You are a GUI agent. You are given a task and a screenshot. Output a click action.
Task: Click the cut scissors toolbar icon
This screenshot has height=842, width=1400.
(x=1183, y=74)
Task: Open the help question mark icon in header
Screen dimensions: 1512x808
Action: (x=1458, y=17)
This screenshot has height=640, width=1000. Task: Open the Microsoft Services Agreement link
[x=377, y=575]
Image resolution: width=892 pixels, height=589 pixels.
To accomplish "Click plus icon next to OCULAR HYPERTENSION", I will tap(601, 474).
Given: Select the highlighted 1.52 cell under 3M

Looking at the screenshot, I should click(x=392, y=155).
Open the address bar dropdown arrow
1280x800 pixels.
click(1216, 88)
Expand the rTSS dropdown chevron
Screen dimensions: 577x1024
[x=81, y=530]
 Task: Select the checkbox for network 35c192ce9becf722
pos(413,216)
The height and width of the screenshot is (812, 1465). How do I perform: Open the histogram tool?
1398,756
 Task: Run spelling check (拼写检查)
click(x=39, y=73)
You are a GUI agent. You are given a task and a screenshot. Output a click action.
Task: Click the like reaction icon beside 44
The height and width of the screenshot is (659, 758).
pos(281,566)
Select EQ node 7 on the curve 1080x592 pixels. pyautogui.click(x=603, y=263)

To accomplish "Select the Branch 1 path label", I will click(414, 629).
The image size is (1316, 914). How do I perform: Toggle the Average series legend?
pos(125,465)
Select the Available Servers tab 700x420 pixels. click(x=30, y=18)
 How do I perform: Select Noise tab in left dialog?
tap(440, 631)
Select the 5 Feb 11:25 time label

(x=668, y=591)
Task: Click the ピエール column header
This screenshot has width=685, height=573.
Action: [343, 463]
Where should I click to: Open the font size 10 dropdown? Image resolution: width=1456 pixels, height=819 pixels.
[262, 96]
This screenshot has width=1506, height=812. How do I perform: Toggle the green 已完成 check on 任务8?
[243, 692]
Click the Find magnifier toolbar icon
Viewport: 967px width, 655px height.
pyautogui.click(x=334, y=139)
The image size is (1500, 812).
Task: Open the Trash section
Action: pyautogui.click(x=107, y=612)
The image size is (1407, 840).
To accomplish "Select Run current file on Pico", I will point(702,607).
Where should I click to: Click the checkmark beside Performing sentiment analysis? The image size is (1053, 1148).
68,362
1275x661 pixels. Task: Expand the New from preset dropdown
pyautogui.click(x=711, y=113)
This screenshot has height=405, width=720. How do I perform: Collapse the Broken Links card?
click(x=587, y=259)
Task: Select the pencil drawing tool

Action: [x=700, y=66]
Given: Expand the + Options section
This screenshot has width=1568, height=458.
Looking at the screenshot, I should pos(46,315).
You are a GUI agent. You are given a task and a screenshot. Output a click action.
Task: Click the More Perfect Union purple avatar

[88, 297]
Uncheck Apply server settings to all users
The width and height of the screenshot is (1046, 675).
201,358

::::

» Your task
Copy the records above word for word.

» Result below
You are a GUI agent. You are given a task and a screenshot. Output a click action.
Task: Click the cut scissors toolbar icon
This screenshot has height=842, width=1400.
(x=1183, y=74)
Task: Open the help question mark icon in header
Screen dimensions: 1512x808
Action: (x=1458, y=17)
This screenshot has height=640, width=1000. Task: Open the Microsoft Services Agreement link
[x=377, y=575]
Image resolution: width=892 pixels, height=589 pixels.
To accomplish "Click plus icon next to OCULAR HYPERTENSION", I will tap(601, 474).
Given: Select the highlighted 1.52 cell under 3M

Looking at the screenshot, I should click(x=392, y=155).
Open the address bar dropdown arrow
1280x800 pixels.
click(1216, 88)
Expand the rTSS dropdown chevron
Screen dimensions: 577x1024
[x=81, y=530]
 Task: Select the checkbox for network 35c192ce9becf722
pos(413,216)
The height and width of the screenshot is (812, 1465). How do I perform: Open the histogram tool?
1398,756
 Task: Run spelling check (拼写检查)
click(x=39, y=73)
You are a GUI agent. You are given a task and a screenshot. Output a click action.
Task: Click the like reaction icon beside 44
The height and width of the screenshot is (659, 758).
pos(281,566)
Select EQ node 7 on the curve 1080x592 pixels. pyautogui.click(x=603, y=263)

To accomplish "Select the Branch 1 path label", I will click(414, 629).
The image size is (1316, 914). How do I perform: Toggle the Average series legend?
pos(125,465)
Select the Available Servers tab 700x420 pixels. click(x=30, y=18)
 How do I perform: Select Noise tab in left dialog?
tap(440, 631)
Select the 5 Feb 11:25 time label

(x=668, y=591)
Task: Click the ピエール column header
This screenshot has width=685, height=573.
Action: [343, 463]
Where should I click to: Open the font size 10 dropdown? Image resolution: width=1456 pixels, height=819 pixels.
[262, 96]
This screenshot has width=1506, height=812. How do I perform: Toggle the green 已完成 check on 任务8?
[243, 692]
Click the Find magnifier toolbar icon
Viewport: 967px width, 655px height.
pyautogui.click(x=334, y=139)
The image size is (1500, 812).
Task: Open the Trash section
Action: pyautogui.click(x=107, y=612)
The image size is (1407, 840).
To accomplish "Select Run current file on Pico", I will point(702,607).
Where should I click to: Click the checkmark beside Performing sentiment analysis? The image size is (1053, 1148).
68,362
1275x661 pixels. Task: Expand the New from preset dropdown
pyautogui.click(x=711, y=113)
This screenshot has height=405, width=720. How do I perform: Collapse the Broken Links card?
click(x=587, y=259)
Task: Select the pencil drawing tool

Action: [x=700, y=66]
Given: Expand the + Options section
This screenshot has width=1568, height=458.
Looking at the screenshot, I should pos(46,315).
You are a GUI agent. You are given a task and a screenshot. Output a click action.
Task: Click the More Perfect Union purple avatar

[88, 297]
Uncheck Apply server settings to all users
The width and height of the screenshot is (1046, 675).
201,358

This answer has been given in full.